### Request
Starting with the line that contains "Viewport: 982px width, 556px" and continuing through the line that contains "Looking at the screenshot, I should (10, 54).", rewrite those lines of the records below as a numbered list, omitting any blank lines.

Item-finding records
──────

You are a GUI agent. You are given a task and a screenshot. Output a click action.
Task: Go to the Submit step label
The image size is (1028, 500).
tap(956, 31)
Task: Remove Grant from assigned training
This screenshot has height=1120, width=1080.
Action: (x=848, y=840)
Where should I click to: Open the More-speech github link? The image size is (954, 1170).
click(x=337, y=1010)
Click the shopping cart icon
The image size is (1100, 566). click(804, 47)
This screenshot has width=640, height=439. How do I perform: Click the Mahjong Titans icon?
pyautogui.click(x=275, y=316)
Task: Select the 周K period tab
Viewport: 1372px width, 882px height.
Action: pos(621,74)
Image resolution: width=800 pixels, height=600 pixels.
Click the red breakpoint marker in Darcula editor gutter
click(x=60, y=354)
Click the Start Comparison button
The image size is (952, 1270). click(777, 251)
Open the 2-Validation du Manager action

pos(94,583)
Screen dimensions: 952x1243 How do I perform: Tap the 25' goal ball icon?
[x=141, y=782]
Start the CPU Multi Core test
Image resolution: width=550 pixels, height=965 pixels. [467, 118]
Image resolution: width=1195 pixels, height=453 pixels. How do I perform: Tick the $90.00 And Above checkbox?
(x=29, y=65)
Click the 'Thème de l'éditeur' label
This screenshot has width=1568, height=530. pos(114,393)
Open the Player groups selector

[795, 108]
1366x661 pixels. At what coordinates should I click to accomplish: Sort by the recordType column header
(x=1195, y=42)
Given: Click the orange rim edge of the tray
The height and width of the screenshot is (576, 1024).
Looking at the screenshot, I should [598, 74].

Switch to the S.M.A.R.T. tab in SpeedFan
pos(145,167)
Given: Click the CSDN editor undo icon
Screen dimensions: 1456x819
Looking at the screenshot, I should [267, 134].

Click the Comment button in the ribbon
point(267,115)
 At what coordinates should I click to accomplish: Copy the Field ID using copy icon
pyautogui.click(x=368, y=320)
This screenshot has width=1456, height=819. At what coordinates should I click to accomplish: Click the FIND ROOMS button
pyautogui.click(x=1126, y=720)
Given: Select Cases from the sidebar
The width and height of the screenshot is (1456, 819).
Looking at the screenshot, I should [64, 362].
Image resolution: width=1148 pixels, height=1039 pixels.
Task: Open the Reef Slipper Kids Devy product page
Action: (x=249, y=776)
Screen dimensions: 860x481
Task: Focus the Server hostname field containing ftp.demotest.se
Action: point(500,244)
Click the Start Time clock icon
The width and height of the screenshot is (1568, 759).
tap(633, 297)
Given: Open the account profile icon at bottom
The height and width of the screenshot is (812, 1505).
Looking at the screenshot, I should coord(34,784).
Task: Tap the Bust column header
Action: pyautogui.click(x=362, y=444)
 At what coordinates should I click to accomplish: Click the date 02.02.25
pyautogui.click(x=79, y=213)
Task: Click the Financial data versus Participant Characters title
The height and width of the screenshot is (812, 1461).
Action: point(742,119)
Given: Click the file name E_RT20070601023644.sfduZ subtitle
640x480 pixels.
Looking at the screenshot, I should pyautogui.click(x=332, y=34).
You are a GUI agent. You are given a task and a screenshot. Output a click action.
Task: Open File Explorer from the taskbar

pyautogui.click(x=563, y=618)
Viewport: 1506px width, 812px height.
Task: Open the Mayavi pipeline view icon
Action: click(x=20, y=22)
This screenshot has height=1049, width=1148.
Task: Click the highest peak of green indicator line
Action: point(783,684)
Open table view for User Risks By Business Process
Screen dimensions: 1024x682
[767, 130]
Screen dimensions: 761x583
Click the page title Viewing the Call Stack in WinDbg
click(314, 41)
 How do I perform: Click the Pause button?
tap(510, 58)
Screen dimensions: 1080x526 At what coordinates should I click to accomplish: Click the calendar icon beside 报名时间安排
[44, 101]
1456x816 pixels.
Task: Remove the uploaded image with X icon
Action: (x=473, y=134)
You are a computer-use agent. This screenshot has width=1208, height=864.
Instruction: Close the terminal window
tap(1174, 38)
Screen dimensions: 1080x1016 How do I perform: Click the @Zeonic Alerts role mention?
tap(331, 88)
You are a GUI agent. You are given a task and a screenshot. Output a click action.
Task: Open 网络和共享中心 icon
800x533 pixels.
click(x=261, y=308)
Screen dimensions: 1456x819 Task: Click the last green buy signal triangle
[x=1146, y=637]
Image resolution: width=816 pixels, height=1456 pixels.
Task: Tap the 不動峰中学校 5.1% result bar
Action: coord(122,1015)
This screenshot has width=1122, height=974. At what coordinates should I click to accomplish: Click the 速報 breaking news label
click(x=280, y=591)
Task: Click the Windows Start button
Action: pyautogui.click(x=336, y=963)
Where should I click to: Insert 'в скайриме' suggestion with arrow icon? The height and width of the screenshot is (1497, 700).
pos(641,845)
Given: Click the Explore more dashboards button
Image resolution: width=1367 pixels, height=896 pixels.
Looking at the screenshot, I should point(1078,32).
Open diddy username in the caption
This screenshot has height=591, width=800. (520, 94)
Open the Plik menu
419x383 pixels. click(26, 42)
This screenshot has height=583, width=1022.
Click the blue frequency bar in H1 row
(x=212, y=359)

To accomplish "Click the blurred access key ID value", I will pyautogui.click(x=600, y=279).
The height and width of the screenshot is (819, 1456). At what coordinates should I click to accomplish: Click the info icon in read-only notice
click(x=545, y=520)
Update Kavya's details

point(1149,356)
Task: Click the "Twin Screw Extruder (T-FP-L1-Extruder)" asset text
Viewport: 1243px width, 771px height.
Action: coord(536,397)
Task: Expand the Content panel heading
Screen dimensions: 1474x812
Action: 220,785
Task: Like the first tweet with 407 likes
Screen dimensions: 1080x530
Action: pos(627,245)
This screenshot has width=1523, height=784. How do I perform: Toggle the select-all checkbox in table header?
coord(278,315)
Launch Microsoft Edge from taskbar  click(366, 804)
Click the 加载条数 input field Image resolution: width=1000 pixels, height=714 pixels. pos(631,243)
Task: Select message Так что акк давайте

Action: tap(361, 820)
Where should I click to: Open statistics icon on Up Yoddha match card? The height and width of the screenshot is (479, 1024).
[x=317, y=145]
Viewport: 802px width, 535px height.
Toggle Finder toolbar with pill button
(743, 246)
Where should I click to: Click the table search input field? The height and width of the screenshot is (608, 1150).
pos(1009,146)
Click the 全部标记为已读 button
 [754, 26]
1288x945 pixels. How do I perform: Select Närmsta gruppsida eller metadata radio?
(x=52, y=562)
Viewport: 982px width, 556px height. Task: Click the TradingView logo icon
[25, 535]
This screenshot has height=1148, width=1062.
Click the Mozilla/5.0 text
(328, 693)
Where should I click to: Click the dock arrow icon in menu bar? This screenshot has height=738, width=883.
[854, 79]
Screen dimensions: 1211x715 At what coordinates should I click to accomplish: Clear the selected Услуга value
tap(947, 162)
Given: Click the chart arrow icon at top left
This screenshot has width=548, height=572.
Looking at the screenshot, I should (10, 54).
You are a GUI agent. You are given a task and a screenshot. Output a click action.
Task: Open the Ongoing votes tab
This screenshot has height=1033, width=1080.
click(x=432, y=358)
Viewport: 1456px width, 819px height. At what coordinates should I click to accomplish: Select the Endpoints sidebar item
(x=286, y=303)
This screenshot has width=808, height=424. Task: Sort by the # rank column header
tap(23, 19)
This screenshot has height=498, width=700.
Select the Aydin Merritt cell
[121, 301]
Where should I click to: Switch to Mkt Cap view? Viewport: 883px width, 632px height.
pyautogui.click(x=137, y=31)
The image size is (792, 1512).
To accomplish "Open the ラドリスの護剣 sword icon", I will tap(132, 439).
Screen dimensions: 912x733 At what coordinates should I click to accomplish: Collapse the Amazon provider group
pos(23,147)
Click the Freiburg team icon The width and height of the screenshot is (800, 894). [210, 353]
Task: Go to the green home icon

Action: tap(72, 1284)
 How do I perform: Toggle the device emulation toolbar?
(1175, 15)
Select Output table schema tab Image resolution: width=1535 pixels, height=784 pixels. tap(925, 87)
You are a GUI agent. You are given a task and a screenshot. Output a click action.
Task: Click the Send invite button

──────

### Written reply
1. Viewport: 982px width, 556px height. Task: Click the TradingView logo icon
2. [25, 535]
3. This screenshot has height=1148, width=1062.
4. Click the Mozilla/5.0 text
5. (328, 693)
6. Where should I click to: Click the dock arrow icon in menu bar? This screenshot has height=738, width=883.
7. [854, 79]
8. Screen dimensions: 1211x715 At what coordinates should I click to accomplish: Clear the selected Услуга value
9. tap(947, 162)
10. Given: Click the chart arrow icon at top left
11. This screenshot has width=548, height=572.
12. Looking at the screenshot, I should (10, 54).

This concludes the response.